Nach kurzer Zeit wechselt er dann aber doch seine verbalen Zielscheiben. Und nimmt die Politprominenz ins Visier. Obwohl er bekennender Sozialdemokrat ist, bekommt das Spitzenpersonal „seiner Sozen“ ihr Fett weg. Allen voran der Kanzler. Und eines muss man Appelt lassen: Er hat nicht nur den Tonfall von Olaf Scholz richtig gut drauf, sondern auch seine stets leicht verkniffen wirkende Mimik. Da wird das Gesicht des Komikers zur multiplen Knautschzone. Auch Bundesgesundheitsminister Lauterbach kommt nicht ungeschoren davon - sehr zur Freude der über 300 Besucher.

Viele von ihnen, so stellt sich schnell heraus, sind selbst Eltern. Denn als Appelt auf die nachwachsende Generation im Allgemeinen und „die eigene Brut“ im Besonderen mit einem wahren Wortschwall eindrischt, da klingen die Lachsalven nicht hämisch. Sondern wissend. Gar nix weiß laut Appelt hingegen Donald Trump. Und trotzdem sei es sehr wahrscheinlich, dass ihn das US-Volk in gut einem Monat wiederwählt. Es sei schon erstaunlich und sogar zum Verzweifeln, in welch tumben Führungsfiguren sich die Mehrheit einer Bevölkerung manchmal selbst widerspiegeln will.
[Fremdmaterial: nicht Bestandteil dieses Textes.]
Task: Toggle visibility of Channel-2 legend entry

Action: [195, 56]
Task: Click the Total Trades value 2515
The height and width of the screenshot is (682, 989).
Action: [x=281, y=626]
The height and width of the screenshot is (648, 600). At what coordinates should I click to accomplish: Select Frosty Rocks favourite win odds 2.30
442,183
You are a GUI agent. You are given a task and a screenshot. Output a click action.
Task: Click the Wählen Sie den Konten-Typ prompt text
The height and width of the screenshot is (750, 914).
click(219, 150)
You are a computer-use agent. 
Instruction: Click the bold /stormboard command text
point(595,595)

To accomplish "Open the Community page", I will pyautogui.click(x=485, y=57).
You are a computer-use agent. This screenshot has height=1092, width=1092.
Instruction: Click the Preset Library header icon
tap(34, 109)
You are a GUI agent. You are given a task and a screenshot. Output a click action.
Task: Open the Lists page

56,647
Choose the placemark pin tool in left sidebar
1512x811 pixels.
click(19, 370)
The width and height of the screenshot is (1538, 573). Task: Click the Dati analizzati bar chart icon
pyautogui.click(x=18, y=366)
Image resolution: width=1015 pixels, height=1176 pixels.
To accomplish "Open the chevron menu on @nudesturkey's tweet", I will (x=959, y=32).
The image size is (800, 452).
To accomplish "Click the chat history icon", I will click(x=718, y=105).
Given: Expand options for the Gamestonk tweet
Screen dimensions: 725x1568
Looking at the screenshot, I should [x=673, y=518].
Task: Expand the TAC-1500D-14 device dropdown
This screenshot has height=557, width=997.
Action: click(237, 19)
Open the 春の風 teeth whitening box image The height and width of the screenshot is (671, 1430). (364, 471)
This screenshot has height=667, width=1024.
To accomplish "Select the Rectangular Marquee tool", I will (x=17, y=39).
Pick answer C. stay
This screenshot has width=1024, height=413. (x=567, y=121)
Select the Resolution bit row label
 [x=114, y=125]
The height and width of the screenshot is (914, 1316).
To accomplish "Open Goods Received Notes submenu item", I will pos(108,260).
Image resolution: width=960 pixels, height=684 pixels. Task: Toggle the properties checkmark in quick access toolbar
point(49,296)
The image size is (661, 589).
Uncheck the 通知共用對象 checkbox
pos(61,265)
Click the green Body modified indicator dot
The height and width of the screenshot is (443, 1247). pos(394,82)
Ingo Appelt wird selbst zu einer einzigen erogenen Zone

Doch gesellschaftskritische Ansätze bleiben an diesem Abend die Ausnahme. Stattdessen widmet sich der Wahl-Berliner viel lieber und ausgiebiger seinem Lieblingsthema: Sex. Ob schmutzige Witze, Schwulen-Parodien oder Bettgeschichten a la „Fifty Shades of Grey“: Appelt gibt jetzt die entfesselte Rammel-Rampensau, verwandelt sich in eine einzige, auf zwei Beinen wandelnde, erogene Zone. Das ist mal schlüpfrig, mal plump, mal grandios. Und trifft immer das Komik-Zentrum der Anwesenden.

Die bekommen im zweiten Teil nach der Pause nicht nur ein paar gelungene Parodien von Udo Lindenberg und Appelts altem Spezi Herbert Grönemeyer serviert. Nein, auch Angela Merkel und Helmut Kohl werden in punkto Phonetik kanzlertauglich gedoubelt. Und nach über zwei Stunden Spielzeit war auch das letzte innere Fünkchen Aggressivität verflogen. In Appelt selbst. Und in seinen Fans. Die Essenz dieses mit stehenden Ovationen endenden Abends lautete also: Lachen ist ein Super-Ventil, um Ärger rauszulassen. Ein Auftritt von Appelt ist der beste Beweis dafür...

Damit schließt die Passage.